Jenkins Johnson presents two New York artists from the same generation, Lisa Corinne Davis and Philemona Williamson. Davis’ practice is rooted in abstraction, while Williamson is a narrative figurative painter. Through seemingly different practices, these women explore malleable definitions of race, family and culture, revealing subjective perspectives on the fragility of the parameters that shape our world. Davis’ abstractions metaphorically question these limitations through the deconstruction of logical form, while Williamson uses figurative and personal narratives to expose the subjective nature of the self. These artists inspire us to interrogate our own understandings with deeply personal practices, that reflect their own sensibilities and experiences. Both artists are recipients of the prestigious Pollack-Krasner grant and established professors.
Lisa Corinne Davis (b. 1958, Baltimore, MD) uses abstraction to explore the interiority of concepts such as race, culture, and history, challenging classification and contingency. Her art depends on the idea that nothing is concrete, but rather a “subjective construct of culture, biases, assumptions, and personal predispositions.” Davis’ style is almost cartoonish and then cartographic, abstractly rendering a space of oddly familiar yet essentially ephemeral visuals. Her map-like works turn fantastical and strange, speaking to the fluidity of culture and one’s location within it as an individual. Recently, Davis has worked more with the materiality of paint, allowing the process of working with paint to flow more organically.

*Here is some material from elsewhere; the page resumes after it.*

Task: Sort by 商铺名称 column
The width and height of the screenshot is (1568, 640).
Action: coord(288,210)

The paintings of Lisa Corinne Davis have been exhibited in museums and galleries across the United States and Europe. Her work is in institutions including: The Museum of Modern Art, New York; J. Paul Getty Museum, Los Angeles; and Victoria and Albert Museum, London. She is the recipient of numerous awards including a 2021 Arts and Letters Award in Art from the American Academy of Arts and Letters, a 2020 Pollock-Krasner Foundation Grant, The Louis Comfort Tiffany grant, a National Endowment for the Arts' Visual Artist Fellowship, and three New York Foundation for the Arts, Visual Arts Fellowships. Davis' work has been reviewed by periodicals such as The New York Times, Art in America, ArtNews and Hyperallergic. She has taught art for the past twenty-five years at institutions including: Parsons School of Design, Cooper Union School of Art, and Yale University. Davis is currently a Professor of Art, and Head of Painting at Hunter College in New York. Davis lives and works in Brooklyn and Hudson, New York.
Philemona Williamson (b.1951, New York, NY) is acclaimed for narrative paintings in which she populates with children and adolescents, beautifully encapsulating themes of time and memory, revealing fleeting moments that are at once unknown but relatable. Her paintings inspire infinite narratives as her subjects intertwine with our own experiences.

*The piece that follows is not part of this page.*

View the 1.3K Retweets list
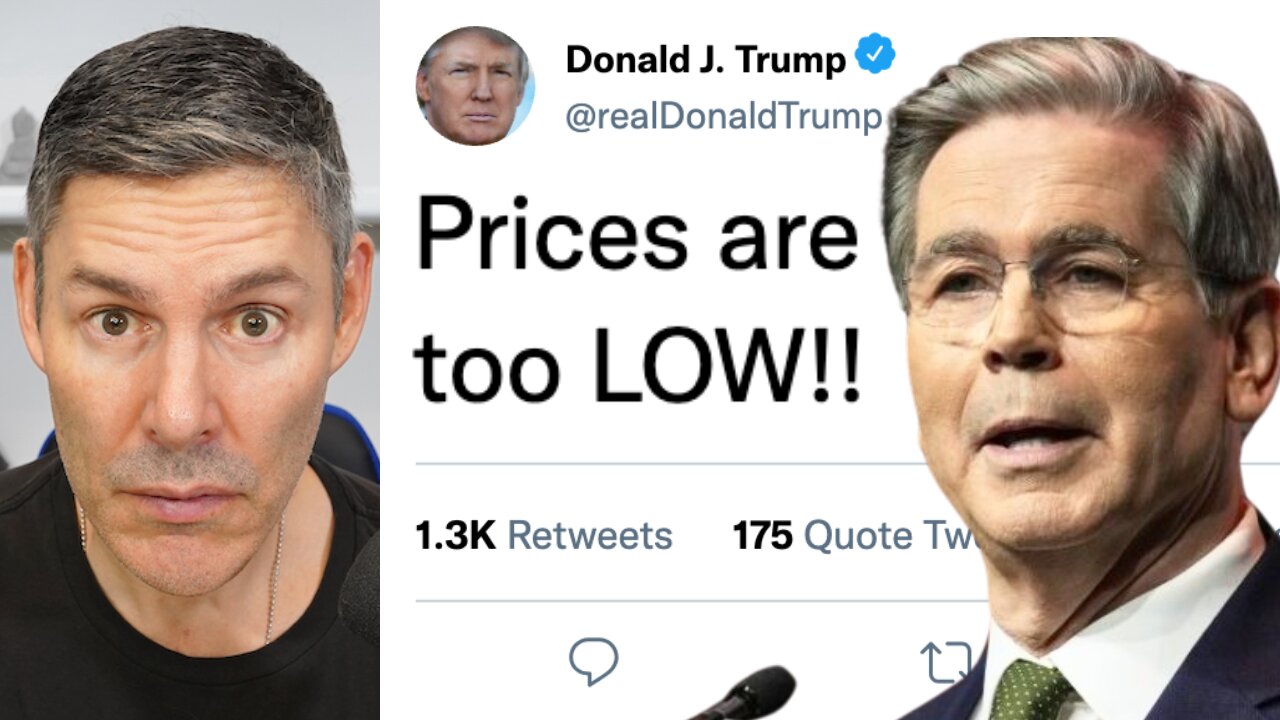This screenshot has width=1280, height=720. tap(544, 536)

Williamson highlights the vulnerability and influence of cultural constructs, including race, heritage and family. Exploring the tenuous bridge between adolescence and adulthood, the artist encapsulates the intersection of innocence and experience at its most piercing and poignant moment. The lush color palette and dreamlike positioning of the figures ensures that their vulnerability - of age, of race, of sexual identity - is seen as strength and not as weakness.
Williamson recently had a mid-career retrospective at the Montclair Art Museum, NJ and collaborated with author Marilyn Nelson to create a series of paintings for the children’s book “Lubaya’s Quiet Roar” (Penguin Random House). She is the recipient of numerous awards and residencies including the Joan Mitchell Foundation, Pollock-Krasner, National Endowment for the Arts and New York Foundation for the Arts. Williamson also served on the advisory board of the Getty Center for Education. She has shown in institutions including The Queens Museum of Art, The Bass, Miami, and Contemporary Art Museum, St. Louis. Williamson’s work is in museums including the Montclair Art Museum, NJ, Kalamazoo Institutes of Arts, MI, Mint Museum, NC, Smith College Museum of Art, MA, Hampton University Museum, VA and Sheldon Art Museum, NE. Her public works include murals for the MTA Arts in Transit Program. Art & Object named her “10 Contemporary Black Artists You Should Know More About”. She currently teaches painting at Pratt Institute and Hunter College in New York.